*** Excerpt

Fix coalesce type mismatch in duckdb 1.0

vega · Aug 10, 2024 · 0a5073a · 0a5073a
1 parent 0975881
commit 0a5073a
Show file tree

Hide file tree

Showing 4 changed files with 70 additions and 169 deletions.
diff --git a/pixi.lock b/pixi.lock
diff --git a/pixi.toml b/pixi.toml
@@ -111,7 +111,7 @@ scikit-image = "0.21.0.*"
 toml = "0.10.2.*"
 pytest = ">=4.6"
 click = "8.1.6.*"
-python-duckdb = "0.8.1.*"
+python-duckdb = "1.0"
 jupyter-packaging = "0.12.3.*"
 pip = "23.2.1.*"
 voila = "0.5.0.*"

diff --git a/vegafusion-common/src/datatypes.rs b/vegafusion-common/src/datatypes.rs
@@ -18,6 +18,8 @@ pub fn is_numeric_datatype(dtype: &DataType) -> bool {
             | DataType::Float16
             | DataType::Float32
             | DataType::Float64
+            | DataType::Decimal128(_, _)
+            | DataType::Decimal256(_, _)
     )

******

Challenges —
- a) In the commit, what version of python-duckdb does pixi.toml specify after the change?
- b) List every DataType variant that appears in the commit's diff of vegafusion-common/src/datatypes.rs.
- c) Transcribe the part of the commit that opens with the words containing "vega · Aug 10, 2024" and closes with "and 169 deletions.".

*** Provided material

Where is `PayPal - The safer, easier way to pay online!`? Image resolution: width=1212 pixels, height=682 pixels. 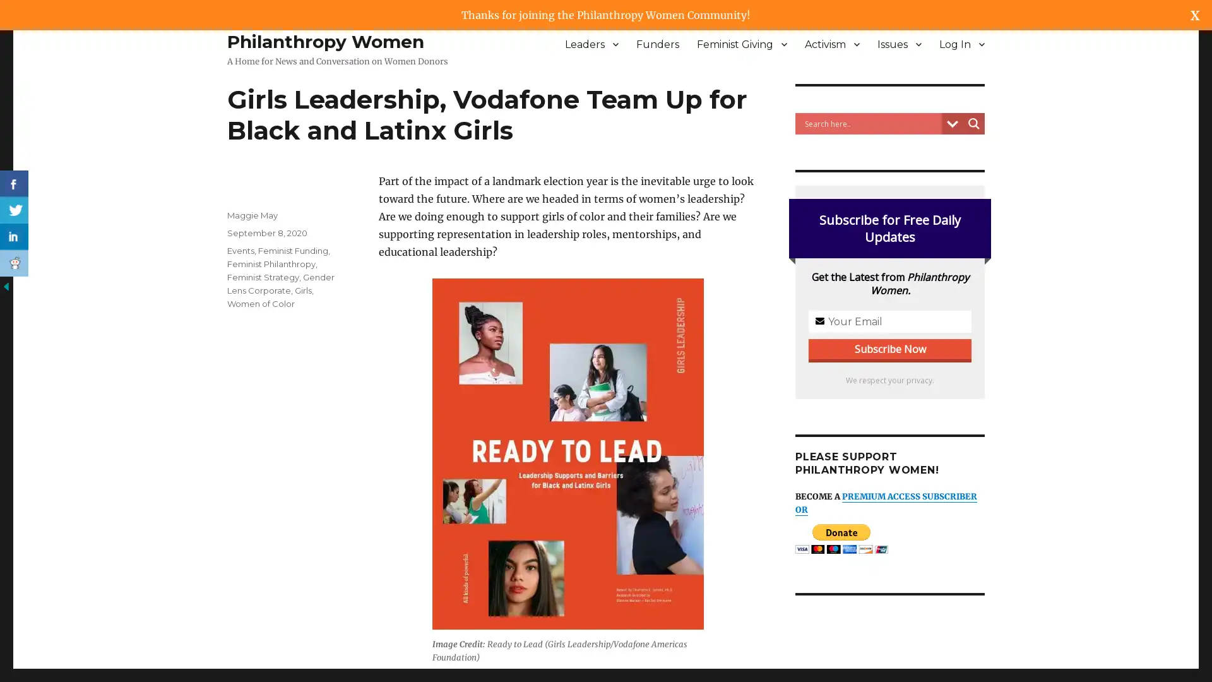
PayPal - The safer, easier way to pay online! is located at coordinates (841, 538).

******

Full answers —
- a) 1.0

- b) DataType::Float16, DataType::Float32, DataType::Float64, DataType::Decimal128(_, _), DataType::Decimal256(_, _)

- c)
vega · Aug 10, 2024 · 0a5073a · 0a5073a
1 parent 0975881
commit 0a5073a
Show file tree

Hide file tree

Showing 4 changed files with 70 additions and 169 deletions.